Jurisprudence - Droits d'accises

Litige concernant l’application de la taxe générale sur les activités polluantes (TGAP) à Lafarge ciments pour la réception de divers déchets, notamment les sciures imprégnées, le fioul bas point éclair (BPE), et les boues de l’Erika.

A. Référence de la décision

  • Cour de cassation,
  • Ordonnance du 15 Septembre 2015
  • Numéro d’inscription au répertoire général : 14-16.765

B. Parties

  • Appelant : Société Lafarge ciments
  • Intimée : Direction nationale du renseignement et des enquêtes douanières (DNRED)

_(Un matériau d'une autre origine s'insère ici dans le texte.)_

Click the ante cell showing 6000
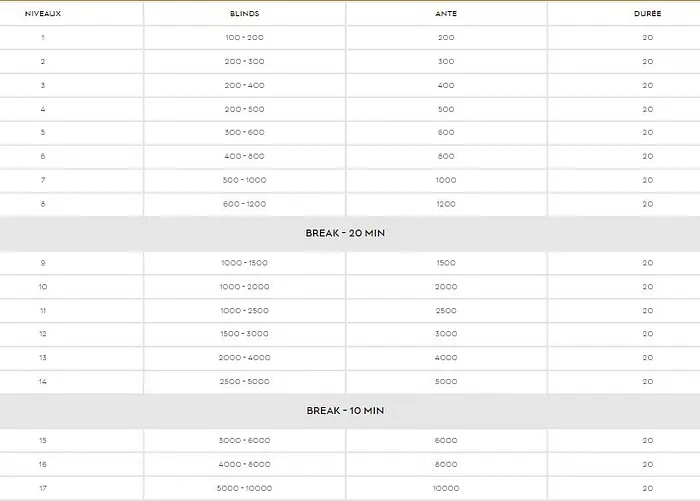Image resolution: width=700 pixels, height=501 pixels. point(446,441)
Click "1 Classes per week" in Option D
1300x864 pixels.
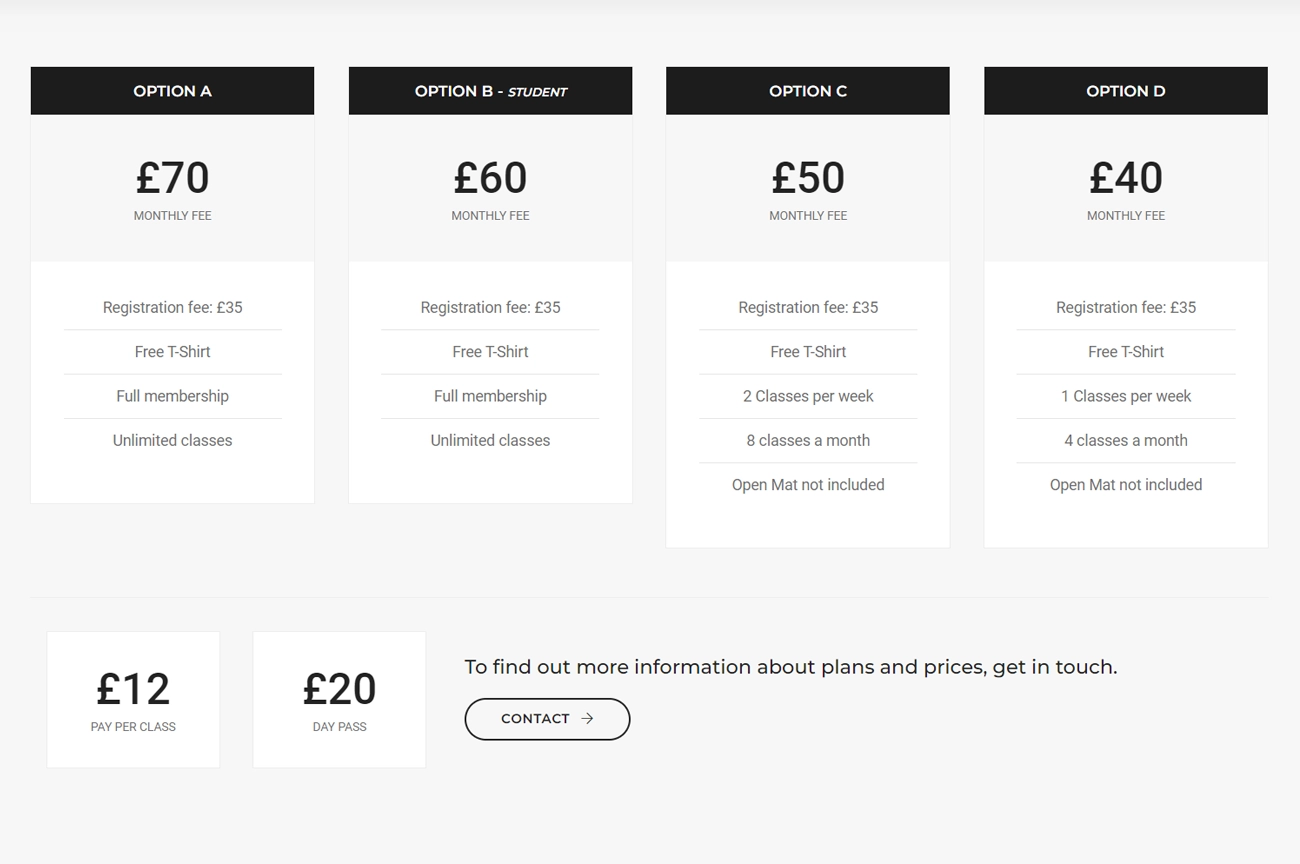(1126, 396)
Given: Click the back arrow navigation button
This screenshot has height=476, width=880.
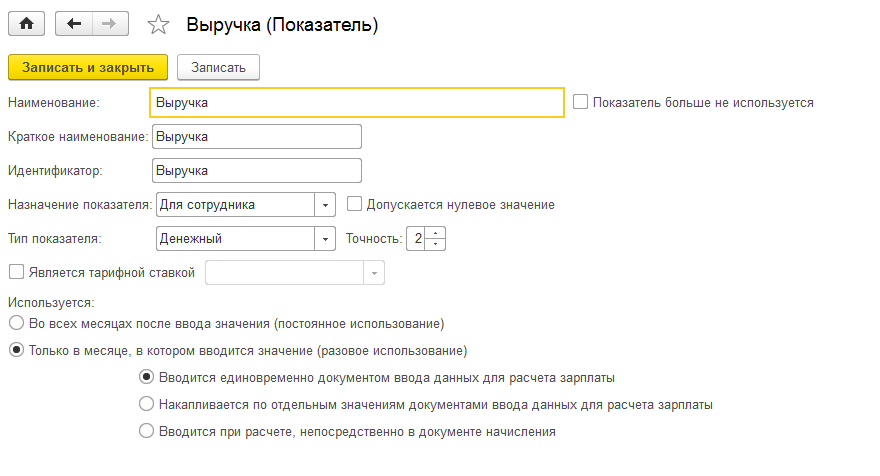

C. Contexte et objet de la décision

  • Litige concernant l’application de la taxe générale sur les activités polluantes (TGAP) à Lafarge ciments pour la réception de divers déchets, notamment les sciures imprégnées, le fioul bas point éclair (BPE), et les boues de l’Erika.
  • La société a contesté les avis de mise en recouvrement émis par l’administration des douanes.

D. Moyens des parties

  • Sur les sciures imprégnées : Lafarge soutient que les sciures de bois fraîches intégrées n’étaient pas des déchets et devaient être considérées comme des agents stabilisateurs exemptés de TGAP.
  • Sur le fioul BPE : Lafarge argue que le fuel qu’elle utilise a un statut de produit et non de déchet, ce qui le soustrairait à la TGAP.
  • Sur les boues de l’Erika : La société prétend que ces boues sont utilisées comme matière première dans un processus de production et, par conséquent, devraient être exonérées de TGAP.

E. Réponse de la Cour

  • Sur les sciures imprégnées : La Cour a rejeté l’argument de Lafarge, affirmant que ces sciures étaient considérées comme des déchets au moment de leur réception et devaient donc être incluses dans l’assiette de la TGAP.
  • Sur le fioul BPE : La Cour a confirmé que le fioul, classé comme déchet dangereux, était dû à la TGAP, en raison de la preuve que son statut de produit ne le soustrait pas à cette qualification.
  • Sur les boues de l’Erika : La Cour a conclu que ces boues étaient des déchets dangereux et leur traitement comme parties intégrantes d’un processus de production n’exclut pas l’assujettissement à la TGAP.

F. Conclusion

  • La Cour de cassation a confirmé l’arrêt de la cour d’appel, rejetant tous les pourvois de Lafarge ciments.
  • La société a été condamnée à verser 3 000 euros à la DNRED, en plus des dépens.